## [What you have to do]
Arrange the part of the listing from the line containing "Task: Tick the checkbox for ken chua" through the end of the listing as a two-column CSV with the headers instruction and coordinates. Put each instruction and its answer on one row, with each value in a single quoted field and line breaks turned into spaces, and leave the pictures out.

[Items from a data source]
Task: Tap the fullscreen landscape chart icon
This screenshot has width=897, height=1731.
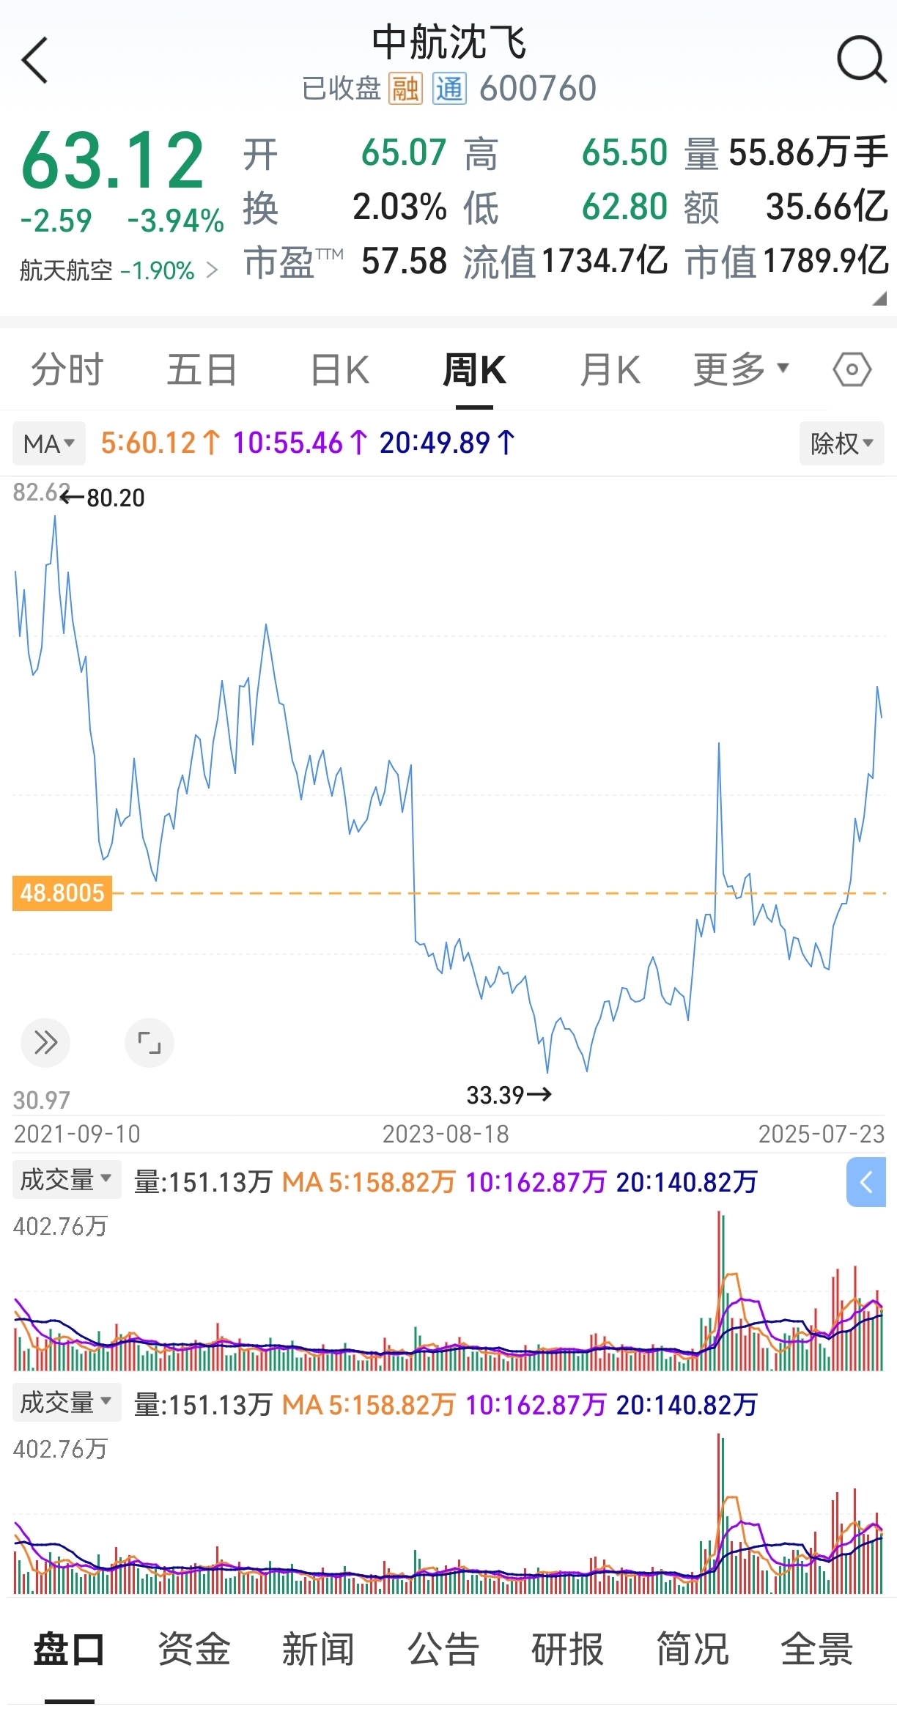Action: click(150, 1042)
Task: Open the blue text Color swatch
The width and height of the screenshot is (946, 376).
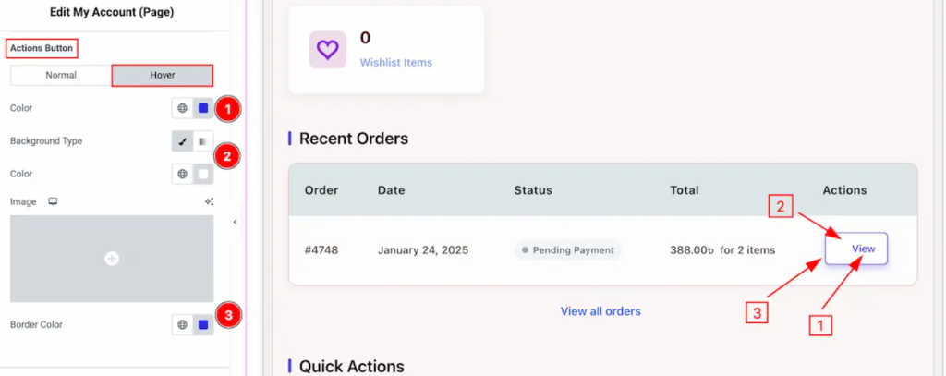Action: [x=203, y=109]
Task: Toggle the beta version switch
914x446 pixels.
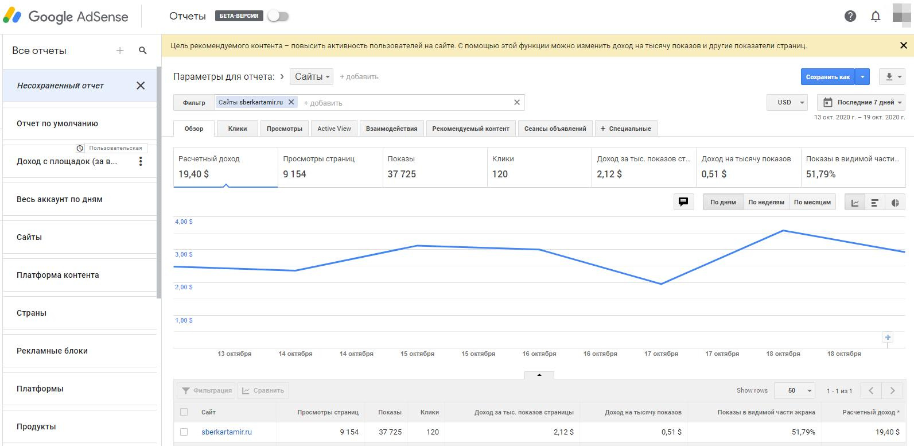Action: [278, 16]
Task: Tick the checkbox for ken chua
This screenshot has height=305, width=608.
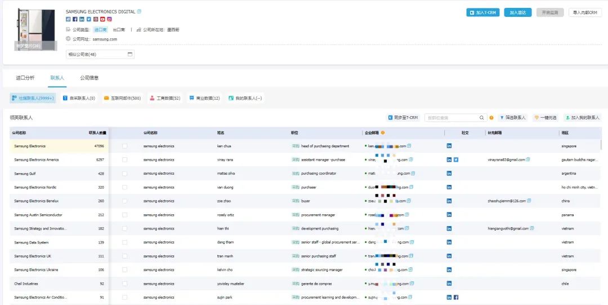Action: pos(124,146)
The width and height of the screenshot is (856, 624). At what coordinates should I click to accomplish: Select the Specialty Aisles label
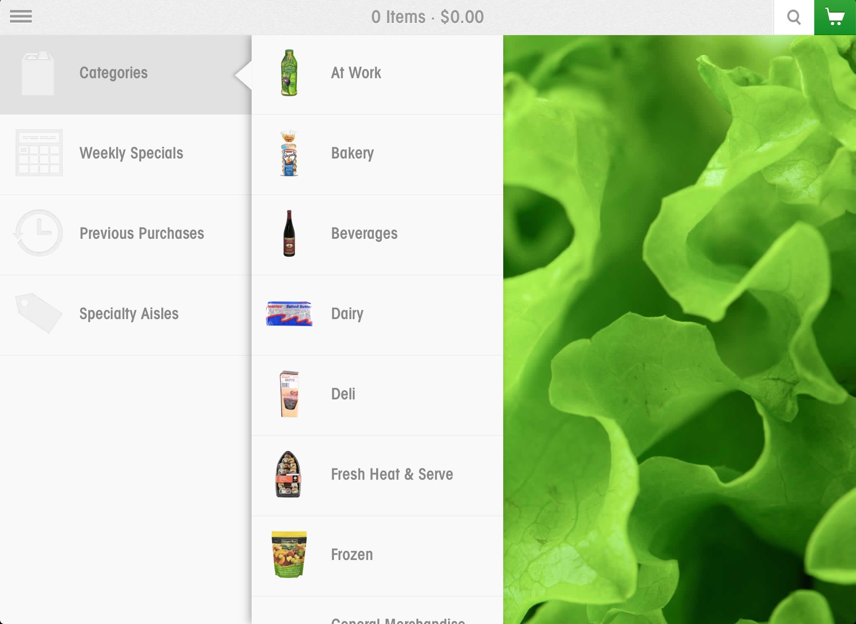[129, 314]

## [Complete response]
instruction,coordinates
"Task: Tick the checkbox for ken chua This screenshot has height=305, width=608.","Action: pos(124,146)"
"The width and height of the screenshot is (856, 624). At what coordinates should I click to accomplish: Select the Specialty Aisles label","[129, 314]"